- Directed by: Henry Levin George Sherman
- Written by: Wilfred H. Petitt Melvin Levy
- Story by: Paul A. Castleton & Wilfred H. Petitt
- Based on: Novel Son of Robin Hood by Paul A. Castleton
- Produced by: Leonard S. Picker Clifford Sanforth
- Starring: Cornel Wilde Anita Louise Jill Esmond Edgar Buchanan
- Cinematography: Tony Gaudio William Snyder George B. Meehan
- Edited by: Richard Fantl
- Music by: Hugo Friedhofer
- Production company: Columbia Pictures
- Distributed by: Columbia Pictures
- Release date: February 21, 1946;
- Running time: 86 minutes
- Country: United States
- Language: English
- Budget: >$1 million
- Box office: $3 million (US rentals) 3,410,235 admissions (France)

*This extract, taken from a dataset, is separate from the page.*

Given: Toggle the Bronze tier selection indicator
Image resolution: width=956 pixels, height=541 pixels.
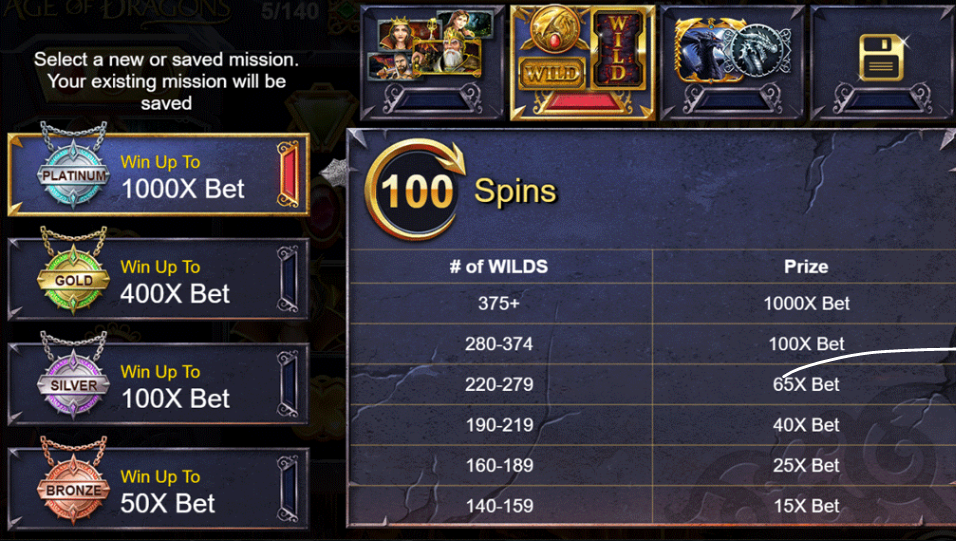Looking at the screenshot, I should click(x=288, y=489).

= The Bandit of Sherwood Forest =

1946 film by Henry Levin, George Sherman

The Bandit of Sherwood Forest is a 1946 American Technicolor adventure film directed by Henry Levin & George Sherman and starring Cornel Wilde, Anita Louise, Jill Esmond and Edgar Buchanan.

==Plot==
Robin Hood's son (Cornel Wilde) returns to save Magna Carta, flirt with Lady Catherine (Anita Louise) and protect a boy king.

==Cast==
- Anita Louise as Lady Catherine Maitland
- Jill Esmond as the Queen Mother
- Edgar Buchanan as Friar Tuck
- Cornel Wilde as Robert of Nottingham
- Henry Daniell as the Regent, William of Pembroke
- George Macready as Fitz-Herbert
- Russell Hicks as Robin Hood, Earl of Huntingdon
- John Abbott as Will Scarlet
- Lloyd Corrigan as the Sheriff of Nottingham
- Eva Moore as Mother Meg
- Ray Teal as Little John
- Leslie Denison as Allan-A-Dale
- Ian Wolfe as Lord Mortimer
- Maurice Tauzin as The King
- Miles Mander as Lord Warrick
- Mark Roberts as Robin Hood's Man
- Harry Cording as Prioress Guard (uncredited)
- Harry Wilson as Outlaw (uncredited)

==Production==
The film is based on a 1941 novel, Son of Robin Hood by Paul Castleton. In 1941, Don "Red" Barry was attached to star in a serial called The Son of Robin Hood but it was not made.

Producer Clifford Sanforth said he got the idea to make the film when his little son saw The Adventures of Robin Hood (1938) and asked his father whether Robin Hood had a son. Sanforth tracked down and bought the film rights to the novel. In April 1944 Sanforth had intention to make a series of films about the son of Robin Hood for Republic Pictures starring archer Howard Hill.

In early 1945 the project moved to Columbia Pictures where Sanforth was to produce with Leonard Picker. MGM objected to the title The Son of Robin Hood claiming they had the rights to use the words "Robin Hood" as they had bought screen rights to an operetta of that name by Reginald de Koven. This resulted in Columbia deciding to use the title The Bandit of Sherwood Forest.

The casting of Cornel Wilde and Anita Louise was announced in March 1945 and filming began in April.

The film featured the first cinematic use of helicopter-mounted cameras used, during the scene of the storming of the castle.

==Reception==
===Critical reception===
Variety wrote: "There is considerable ineptness in writing, production and direction but it still stands up as okay escapist film fare for the not-too-critical. There is a concentration of chases and 'they-went-thata-way' flavor about the doings that hints at the western feature training of producers and directors. Wilde is properly swashbuckling as the hero, and probably had himself a time enacting the dare-and-do". The New York Times wrote: "Cornel Wilde is dashing and flashes a toothsome smile as the virtuous "bandit" of Sherwood and Anita Louise is beautiful, though perhaps a bit more coquettish than a maiden fair should be. All the rest, including Russel Hicks as the elder Robert, pitch into their roles with picturesque extravagance. The Bandit of Sherwood Forest is the kind of entertainment that makes one wish one could be a boy again—if only for an hour and a half".

===Box office===
The film was a sizable box office hit. It earned over $3 million in the US and was the 14th most popular film of the year in France in 1948.

==Legacy==
The sets built for the film were reused in the Three Stooges shorts Squareheads of the Round Table, Fiddlers Three, and The Hot Scots, and again for the 1948 film The Prince of Thieves.